[[ Excerpted data open ]]

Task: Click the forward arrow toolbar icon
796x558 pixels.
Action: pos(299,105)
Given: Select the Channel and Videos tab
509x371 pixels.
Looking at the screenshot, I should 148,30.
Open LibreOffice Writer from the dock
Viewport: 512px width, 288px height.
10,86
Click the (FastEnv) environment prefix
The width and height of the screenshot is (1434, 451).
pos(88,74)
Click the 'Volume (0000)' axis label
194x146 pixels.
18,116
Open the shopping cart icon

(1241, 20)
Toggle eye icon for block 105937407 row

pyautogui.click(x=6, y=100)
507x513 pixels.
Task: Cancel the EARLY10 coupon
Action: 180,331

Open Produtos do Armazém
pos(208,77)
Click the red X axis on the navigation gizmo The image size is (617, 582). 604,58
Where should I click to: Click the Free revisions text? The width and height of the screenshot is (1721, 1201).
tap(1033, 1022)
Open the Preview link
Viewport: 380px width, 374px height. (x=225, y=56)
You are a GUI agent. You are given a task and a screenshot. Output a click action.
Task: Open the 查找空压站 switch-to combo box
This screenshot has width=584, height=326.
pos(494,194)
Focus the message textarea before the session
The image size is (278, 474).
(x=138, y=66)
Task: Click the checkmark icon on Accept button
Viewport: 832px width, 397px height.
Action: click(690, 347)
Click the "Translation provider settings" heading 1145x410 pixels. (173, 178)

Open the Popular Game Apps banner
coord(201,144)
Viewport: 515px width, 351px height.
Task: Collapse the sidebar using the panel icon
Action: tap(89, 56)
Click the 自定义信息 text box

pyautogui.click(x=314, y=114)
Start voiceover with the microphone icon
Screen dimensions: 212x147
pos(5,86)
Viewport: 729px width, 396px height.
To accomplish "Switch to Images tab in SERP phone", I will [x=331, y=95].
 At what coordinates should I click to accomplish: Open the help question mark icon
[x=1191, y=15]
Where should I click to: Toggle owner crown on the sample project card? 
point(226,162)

[[ Excerpted data closed ]]

Only the lines from the beginning of the entries through the line bearing "Viewport: 729px width, 396px height." should be returned, each exactly as written.

Task: Click the forward arrow toolbar icon
796x558 pixels.
Action: pos(299,105)
Given: Select the Channel and Videos tab
509x371 pixels.
Looking at the screenshot, I should 148,30.
Open LibreOffice Writer from the dock
Viewport: 512px width, 288px height.
10,86
Click the (FastEnv) environment prefix
The width and height of the screenshot is (1434, 451).
pos(88,74)
Click the 'Volume (0000)' axis label
194x146 pixels.
18,116
Open the shopping cart icon

(1241, 20)
Toggle eye icon for block 105937407 row

pyautogui.click(x=6, y=100)
507x513 pixels.
Task: Cancel the EARLY10 coupon
Action: 180,331

Open Produtos do Armazém
pos(208,77)
Click the red X axis on the navigation gizmo The image size is (617, 582). 604,58
Where should I click to: Click the Free revisions text? The width and height of the screenshot is (1721, 1201).
tap(1033, 1022)
Open the Preview link
Viewport: 380px width, 374px height. (x=225, y=56)
You are a GUI agent. You are given a task and a screenshot. Output a click action.
Task: Open the 查找空压站 switch-to combo box
This screenshot has width=584, height=326.
pos(494,194)
Focus the message textarea before the session
The image size is (278, 474).
(x=138, y=66)
Task: Click the checkmark icon on Accept button
Viewport: 832px width, 397px height.
Action: click(690, 347)
Click the "Translation provider settings" heading 1145x410 pixels. (173, 178)

Open the Popular Game Apps banner
coord(201,144)
Viewport: 515px width, 351px height.
Task: Collapse the sidebar using the panel icon
Action: tap(89, 56)
Click the 自定义信息 text box

pyautogui.click(x=314, y=114)
Start voiceover with the microphone icon
Screen dimensions: 212x147
pos(5,86)
Viewport: 729px width, 396px height.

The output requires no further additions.